RECORDS PROVIDED:
______________________________

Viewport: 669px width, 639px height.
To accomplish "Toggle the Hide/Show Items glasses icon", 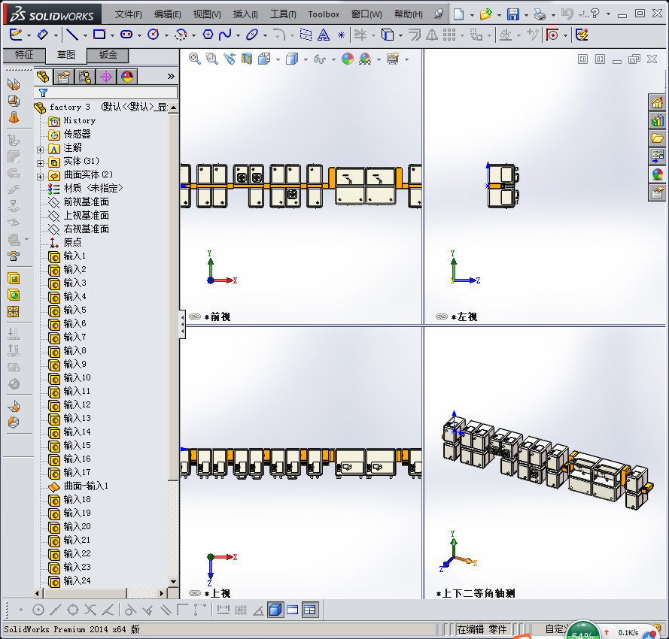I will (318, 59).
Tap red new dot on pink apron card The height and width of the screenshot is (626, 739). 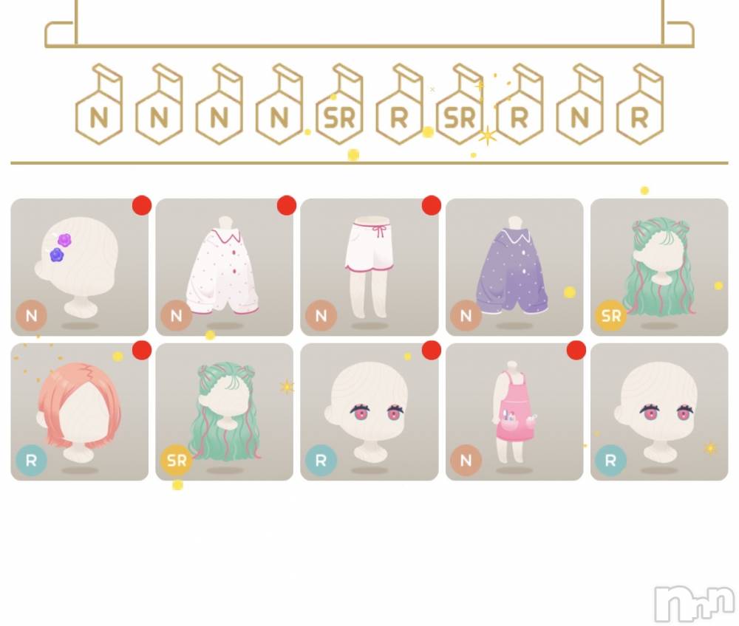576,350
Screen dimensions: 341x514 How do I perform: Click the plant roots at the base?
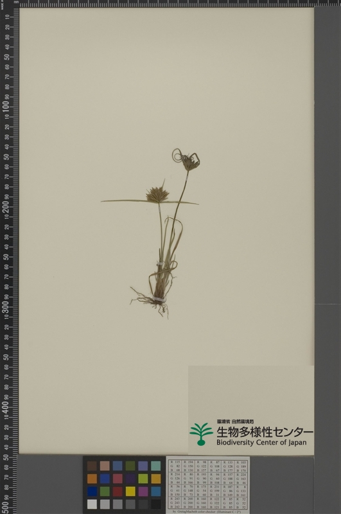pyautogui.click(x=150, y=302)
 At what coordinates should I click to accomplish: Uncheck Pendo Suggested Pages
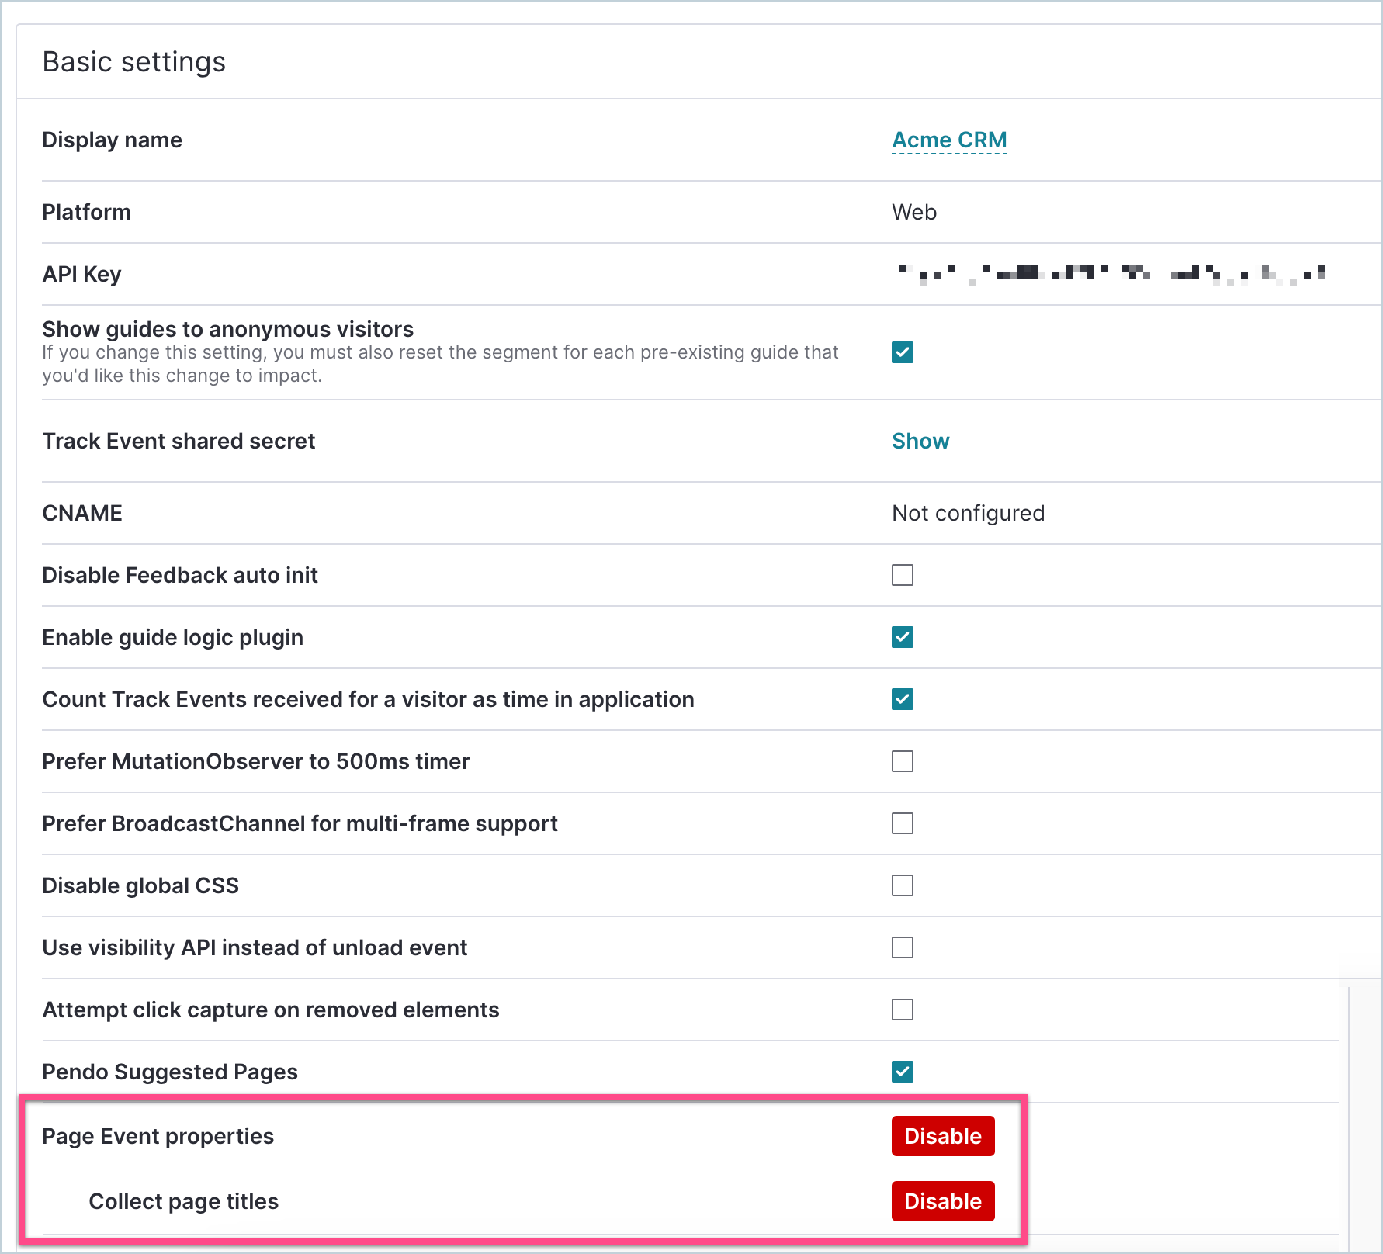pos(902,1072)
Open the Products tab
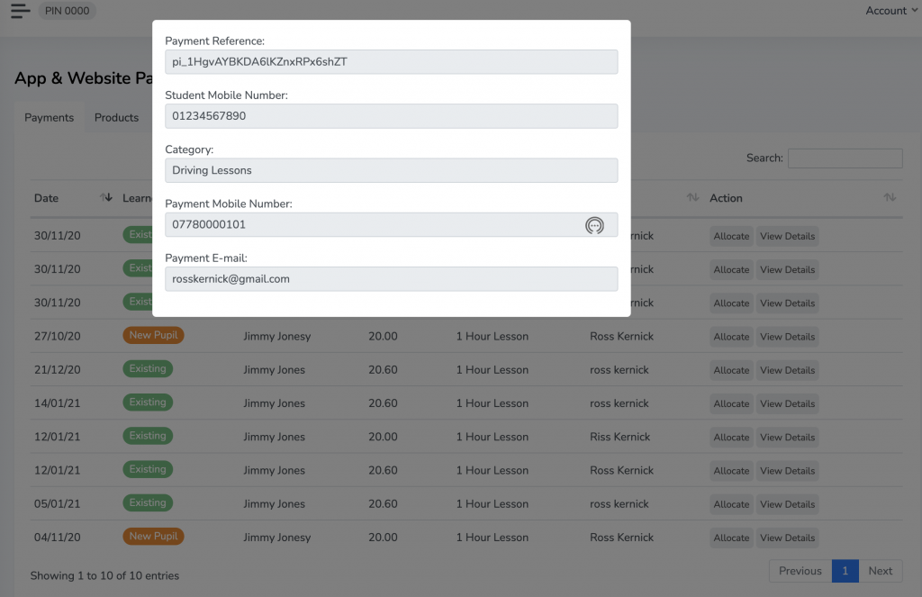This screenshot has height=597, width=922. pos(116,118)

______________________________

AIM:
Recast the lines of the records as a numbered list, beginning with the line that contains "Screen dimensions: 341x514" and continuing through the end of the records. Skip any blank lines and leave the pictures out.

FULL RESPONSE:
1. Screen dimensions: 341x514 How do I perform: Click the plant roots at the base?
2. pyautogui.click(x=150, y=302)
3.  At what coordinates should I click to accomplish: Uncheck Pendo Suggested Pages
4. pos(902,1072)
5. Open the Products tab
6. This screenshot has height=597, width=922. pos(116,118)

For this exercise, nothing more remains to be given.